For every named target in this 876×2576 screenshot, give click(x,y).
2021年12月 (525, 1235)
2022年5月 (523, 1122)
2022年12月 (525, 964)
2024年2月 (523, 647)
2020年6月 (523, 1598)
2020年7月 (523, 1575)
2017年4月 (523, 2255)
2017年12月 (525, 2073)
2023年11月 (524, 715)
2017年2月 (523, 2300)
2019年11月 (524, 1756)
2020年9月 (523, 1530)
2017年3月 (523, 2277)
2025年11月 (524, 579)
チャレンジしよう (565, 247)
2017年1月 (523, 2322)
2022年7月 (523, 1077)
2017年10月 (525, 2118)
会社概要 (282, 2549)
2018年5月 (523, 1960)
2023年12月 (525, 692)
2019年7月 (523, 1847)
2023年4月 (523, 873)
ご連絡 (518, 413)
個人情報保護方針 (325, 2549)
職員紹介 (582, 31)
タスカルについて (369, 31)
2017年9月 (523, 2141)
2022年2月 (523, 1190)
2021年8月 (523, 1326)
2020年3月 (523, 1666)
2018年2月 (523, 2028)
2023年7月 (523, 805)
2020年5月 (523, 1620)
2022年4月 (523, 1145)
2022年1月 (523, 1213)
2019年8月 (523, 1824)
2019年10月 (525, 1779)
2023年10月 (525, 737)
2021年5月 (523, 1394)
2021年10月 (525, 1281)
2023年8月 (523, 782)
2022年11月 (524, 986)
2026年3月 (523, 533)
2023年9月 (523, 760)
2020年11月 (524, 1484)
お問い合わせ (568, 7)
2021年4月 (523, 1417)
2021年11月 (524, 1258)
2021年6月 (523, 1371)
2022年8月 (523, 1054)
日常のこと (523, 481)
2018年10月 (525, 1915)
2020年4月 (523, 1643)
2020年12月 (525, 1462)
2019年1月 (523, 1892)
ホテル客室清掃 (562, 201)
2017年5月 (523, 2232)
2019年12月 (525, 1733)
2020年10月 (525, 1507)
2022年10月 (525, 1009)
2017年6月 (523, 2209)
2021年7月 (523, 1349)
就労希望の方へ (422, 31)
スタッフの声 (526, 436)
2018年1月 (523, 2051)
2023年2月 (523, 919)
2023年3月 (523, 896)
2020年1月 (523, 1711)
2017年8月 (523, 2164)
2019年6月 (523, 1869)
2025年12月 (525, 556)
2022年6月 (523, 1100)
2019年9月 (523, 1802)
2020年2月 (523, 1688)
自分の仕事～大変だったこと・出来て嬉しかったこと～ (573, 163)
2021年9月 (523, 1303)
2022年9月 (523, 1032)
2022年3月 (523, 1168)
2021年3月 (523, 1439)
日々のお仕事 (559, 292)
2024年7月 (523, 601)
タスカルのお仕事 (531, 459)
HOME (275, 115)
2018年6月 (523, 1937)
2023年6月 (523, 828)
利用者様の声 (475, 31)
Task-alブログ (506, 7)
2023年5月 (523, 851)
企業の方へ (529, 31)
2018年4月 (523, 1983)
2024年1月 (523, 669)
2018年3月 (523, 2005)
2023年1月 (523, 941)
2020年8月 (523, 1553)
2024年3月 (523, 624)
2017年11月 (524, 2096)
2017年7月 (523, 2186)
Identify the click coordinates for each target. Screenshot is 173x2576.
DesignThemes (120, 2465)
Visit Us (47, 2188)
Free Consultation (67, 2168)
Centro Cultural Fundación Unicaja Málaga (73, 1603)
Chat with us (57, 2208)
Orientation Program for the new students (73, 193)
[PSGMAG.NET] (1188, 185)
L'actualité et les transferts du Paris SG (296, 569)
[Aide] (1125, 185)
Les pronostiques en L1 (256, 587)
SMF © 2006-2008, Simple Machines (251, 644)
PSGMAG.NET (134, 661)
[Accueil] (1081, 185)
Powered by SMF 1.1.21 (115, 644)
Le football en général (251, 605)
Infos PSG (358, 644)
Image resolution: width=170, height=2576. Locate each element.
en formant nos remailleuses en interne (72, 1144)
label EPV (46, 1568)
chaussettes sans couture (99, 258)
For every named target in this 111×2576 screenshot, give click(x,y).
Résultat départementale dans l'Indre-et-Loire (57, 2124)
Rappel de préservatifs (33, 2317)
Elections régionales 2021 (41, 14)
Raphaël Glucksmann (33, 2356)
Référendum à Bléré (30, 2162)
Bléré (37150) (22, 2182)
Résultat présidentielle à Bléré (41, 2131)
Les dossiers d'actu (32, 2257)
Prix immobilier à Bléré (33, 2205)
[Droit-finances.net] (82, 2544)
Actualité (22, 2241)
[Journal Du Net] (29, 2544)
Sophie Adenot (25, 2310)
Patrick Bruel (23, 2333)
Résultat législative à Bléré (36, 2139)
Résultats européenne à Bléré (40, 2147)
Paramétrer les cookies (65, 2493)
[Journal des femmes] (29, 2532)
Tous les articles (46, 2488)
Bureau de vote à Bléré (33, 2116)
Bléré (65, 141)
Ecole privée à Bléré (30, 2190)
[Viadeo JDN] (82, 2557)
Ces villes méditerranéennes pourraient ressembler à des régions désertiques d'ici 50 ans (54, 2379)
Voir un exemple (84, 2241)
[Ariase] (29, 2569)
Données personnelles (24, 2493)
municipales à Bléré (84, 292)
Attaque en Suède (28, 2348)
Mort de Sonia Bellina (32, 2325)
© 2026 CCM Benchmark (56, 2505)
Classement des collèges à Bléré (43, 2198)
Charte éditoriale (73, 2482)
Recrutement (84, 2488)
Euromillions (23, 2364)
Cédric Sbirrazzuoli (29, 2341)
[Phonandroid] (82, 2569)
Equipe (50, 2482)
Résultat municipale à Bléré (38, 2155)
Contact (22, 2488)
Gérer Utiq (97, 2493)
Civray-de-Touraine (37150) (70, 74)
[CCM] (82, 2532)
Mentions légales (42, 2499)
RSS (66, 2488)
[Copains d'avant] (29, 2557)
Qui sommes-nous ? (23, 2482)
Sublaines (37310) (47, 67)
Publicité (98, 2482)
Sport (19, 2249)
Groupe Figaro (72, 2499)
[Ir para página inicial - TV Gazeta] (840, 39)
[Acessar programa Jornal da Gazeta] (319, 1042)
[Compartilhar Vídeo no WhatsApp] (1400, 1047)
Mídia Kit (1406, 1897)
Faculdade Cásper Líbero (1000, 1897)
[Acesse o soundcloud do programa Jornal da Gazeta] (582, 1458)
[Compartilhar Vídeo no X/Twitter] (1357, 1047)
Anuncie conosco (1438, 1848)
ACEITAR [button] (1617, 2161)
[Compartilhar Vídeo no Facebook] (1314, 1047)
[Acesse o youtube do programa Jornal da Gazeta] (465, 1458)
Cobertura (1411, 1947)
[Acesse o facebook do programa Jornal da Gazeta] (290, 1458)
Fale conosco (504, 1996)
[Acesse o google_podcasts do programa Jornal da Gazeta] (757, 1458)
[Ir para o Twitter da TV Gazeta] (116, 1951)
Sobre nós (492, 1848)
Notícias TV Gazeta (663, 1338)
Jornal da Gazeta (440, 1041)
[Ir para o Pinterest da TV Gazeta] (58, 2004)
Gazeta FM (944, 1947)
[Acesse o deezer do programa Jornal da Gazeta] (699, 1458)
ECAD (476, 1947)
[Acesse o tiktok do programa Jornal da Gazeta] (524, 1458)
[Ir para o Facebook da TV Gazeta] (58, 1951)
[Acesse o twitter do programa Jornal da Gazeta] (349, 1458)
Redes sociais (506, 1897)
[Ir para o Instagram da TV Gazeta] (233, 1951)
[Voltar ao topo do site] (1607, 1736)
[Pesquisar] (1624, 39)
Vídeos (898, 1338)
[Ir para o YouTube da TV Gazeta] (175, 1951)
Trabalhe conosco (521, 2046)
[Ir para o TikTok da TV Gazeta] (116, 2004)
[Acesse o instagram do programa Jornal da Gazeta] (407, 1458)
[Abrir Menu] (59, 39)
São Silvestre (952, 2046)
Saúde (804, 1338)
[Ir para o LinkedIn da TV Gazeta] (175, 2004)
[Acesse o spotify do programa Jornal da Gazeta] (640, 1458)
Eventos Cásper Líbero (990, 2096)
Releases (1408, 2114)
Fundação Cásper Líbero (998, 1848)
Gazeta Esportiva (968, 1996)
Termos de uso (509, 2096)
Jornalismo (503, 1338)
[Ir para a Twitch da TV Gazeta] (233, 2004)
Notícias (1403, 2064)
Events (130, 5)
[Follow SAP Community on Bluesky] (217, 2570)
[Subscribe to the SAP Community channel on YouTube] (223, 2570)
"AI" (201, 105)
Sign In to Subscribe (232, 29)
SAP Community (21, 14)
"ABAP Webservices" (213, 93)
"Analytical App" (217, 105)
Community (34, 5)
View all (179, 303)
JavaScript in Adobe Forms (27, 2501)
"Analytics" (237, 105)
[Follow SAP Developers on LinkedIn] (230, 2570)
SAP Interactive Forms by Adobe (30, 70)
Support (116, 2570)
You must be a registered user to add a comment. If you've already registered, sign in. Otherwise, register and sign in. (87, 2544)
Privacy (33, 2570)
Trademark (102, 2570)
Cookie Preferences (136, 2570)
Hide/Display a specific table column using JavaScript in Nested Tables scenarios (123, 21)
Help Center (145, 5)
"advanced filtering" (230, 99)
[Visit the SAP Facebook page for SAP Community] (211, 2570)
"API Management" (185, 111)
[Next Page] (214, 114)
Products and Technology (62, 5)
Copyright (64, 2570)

• • •

__ABOUT THIS TASK__
Using the records above, set down exactly the lines from the one with "[CCM] (82, 2532)" through the one with "[Compartilhar Vídeo no WhatsApp] (1400, 1047)", inclusive, and nothing more.

__YOUR RESPONSE__
[CCM] (82, 2532)
Mentions légales (42, 2499)
RSS (66, 2488)
[Copains d'avant] (29, 2557)
Qui sommes-nous ? (23, 2482)
Sublaines (37310) (47, 67)
Publicité (98, 2482)
Sport (19, 2249)
Groupe Figaro (72, 2499)
[Ir para página inicial - TV Gazeta] (840, 39)
[Acessar programa Jornal da Gazeta] (319, 1042)
[Compartilhar Vídeo no WhatsApp] (1400, 1047)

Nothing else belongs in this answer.